> **Problem requirements**: Each line of the records below that holds "link" should be returned.

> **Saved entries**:
_ _ _ _
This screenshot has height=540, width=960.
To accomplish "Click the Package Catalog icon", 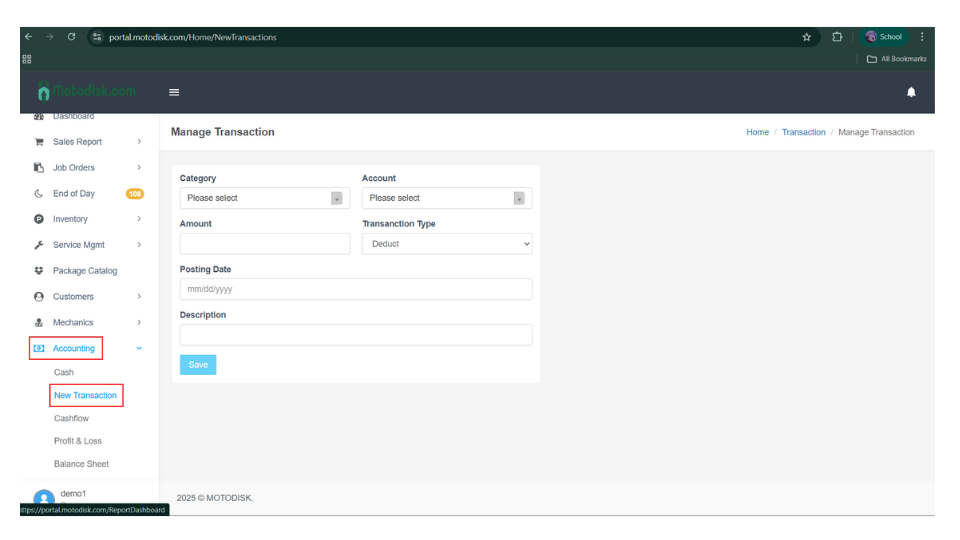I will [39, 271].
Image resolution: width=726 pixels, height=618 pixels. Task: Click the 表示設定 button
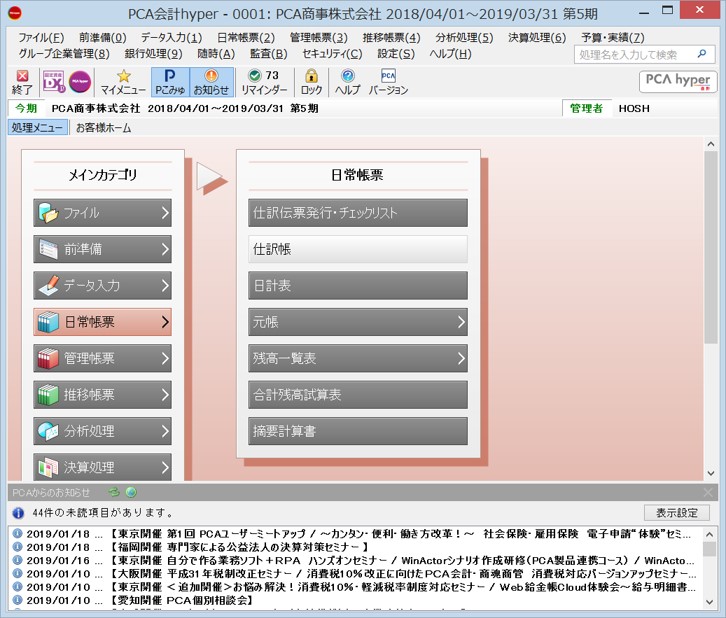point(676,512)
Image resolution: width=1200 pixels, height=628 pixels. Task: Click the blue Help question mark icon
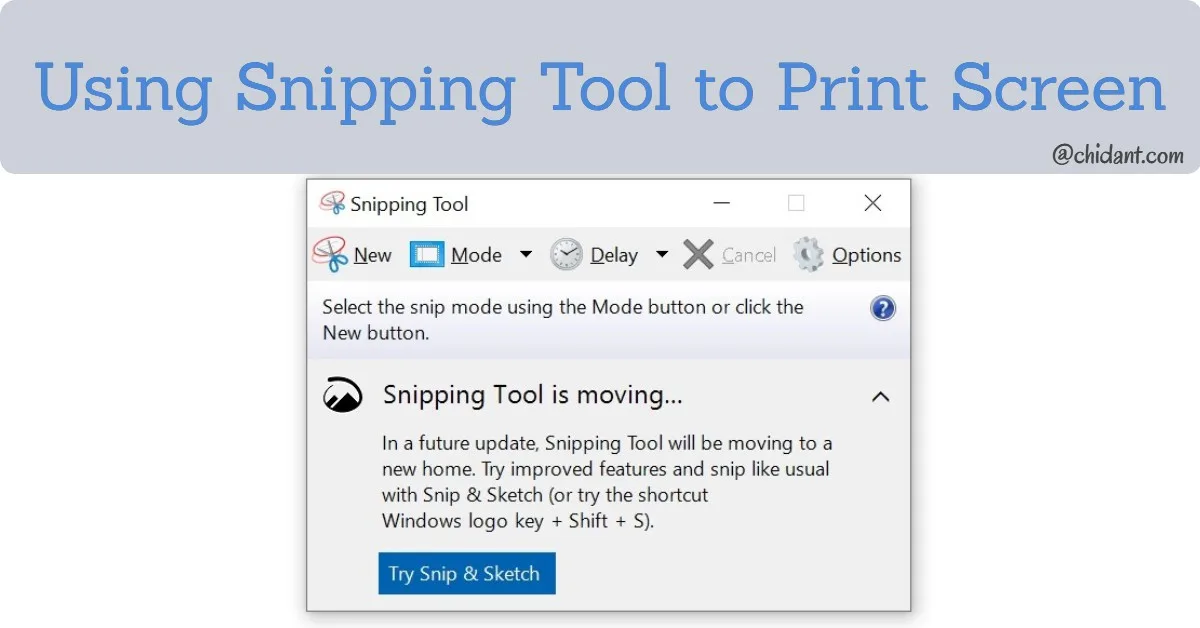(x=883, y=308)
_ _ _ _
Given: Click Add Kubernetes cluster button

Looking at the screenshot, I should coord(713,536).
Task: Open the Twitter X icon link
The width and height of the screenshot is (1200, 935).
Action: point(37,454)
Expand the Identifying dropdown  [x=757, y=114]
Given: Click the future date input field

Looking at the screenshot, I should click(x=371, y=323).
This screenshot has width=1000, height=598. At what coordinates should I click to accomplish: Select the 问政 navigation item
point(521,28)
_ _ _ _
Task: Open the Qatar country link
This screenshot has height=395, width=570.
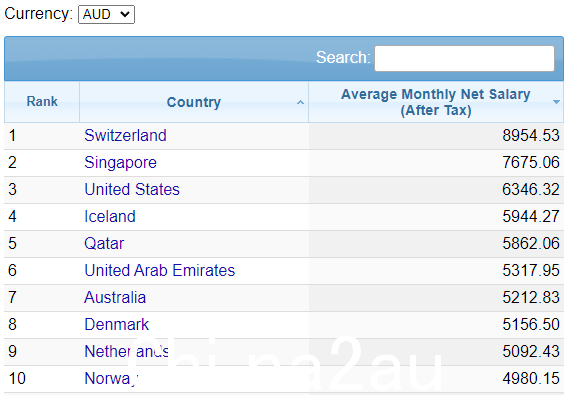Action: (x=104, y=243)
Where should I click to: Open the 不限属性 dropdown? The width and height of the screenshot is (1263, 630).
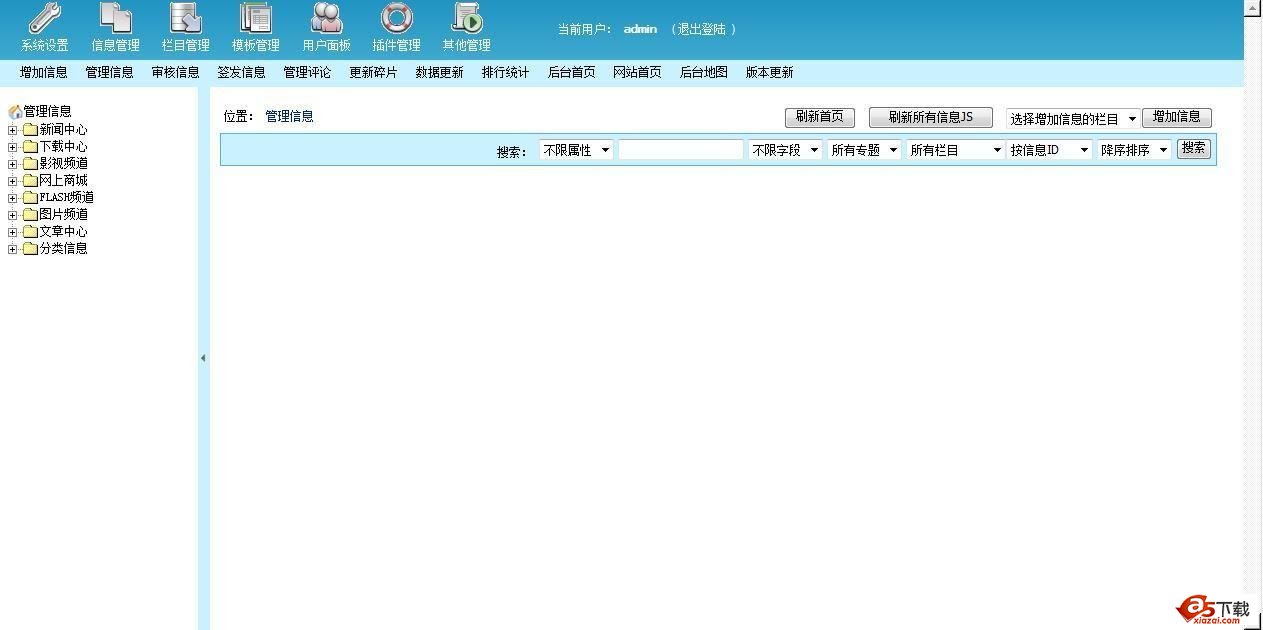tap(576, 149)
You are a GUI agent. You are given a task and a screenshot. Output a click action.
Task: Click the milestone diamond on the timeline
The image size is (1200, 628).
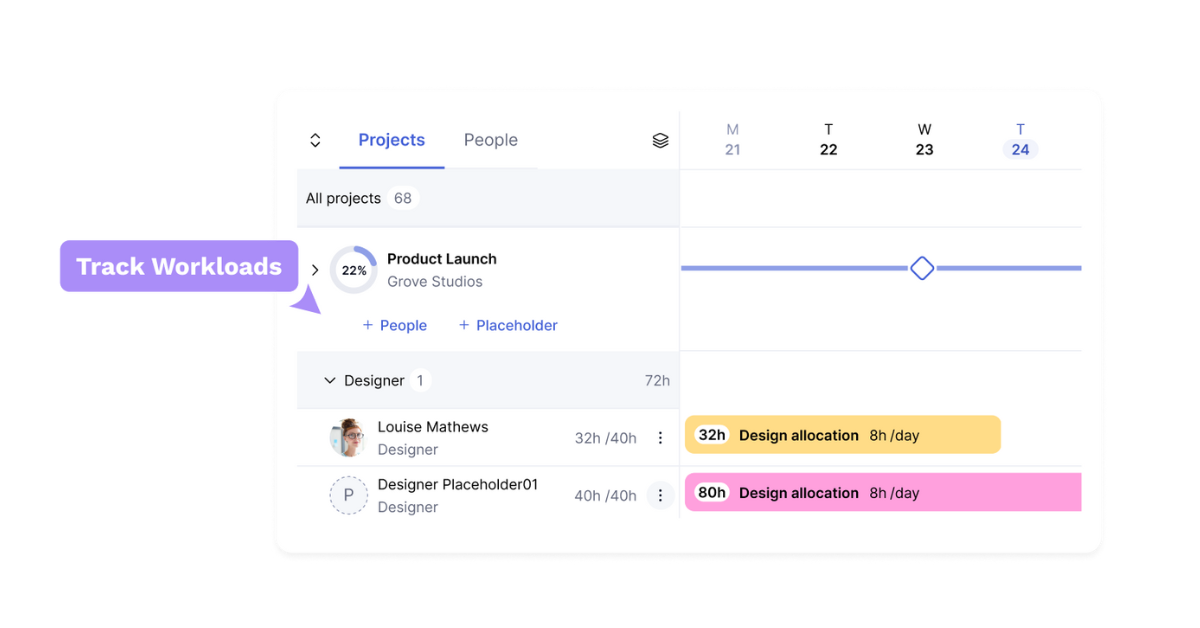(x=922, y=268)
_ _ _ _
> **Written solution**:
Task: Open the Twitter X icon link
Task: Open the Qatar country link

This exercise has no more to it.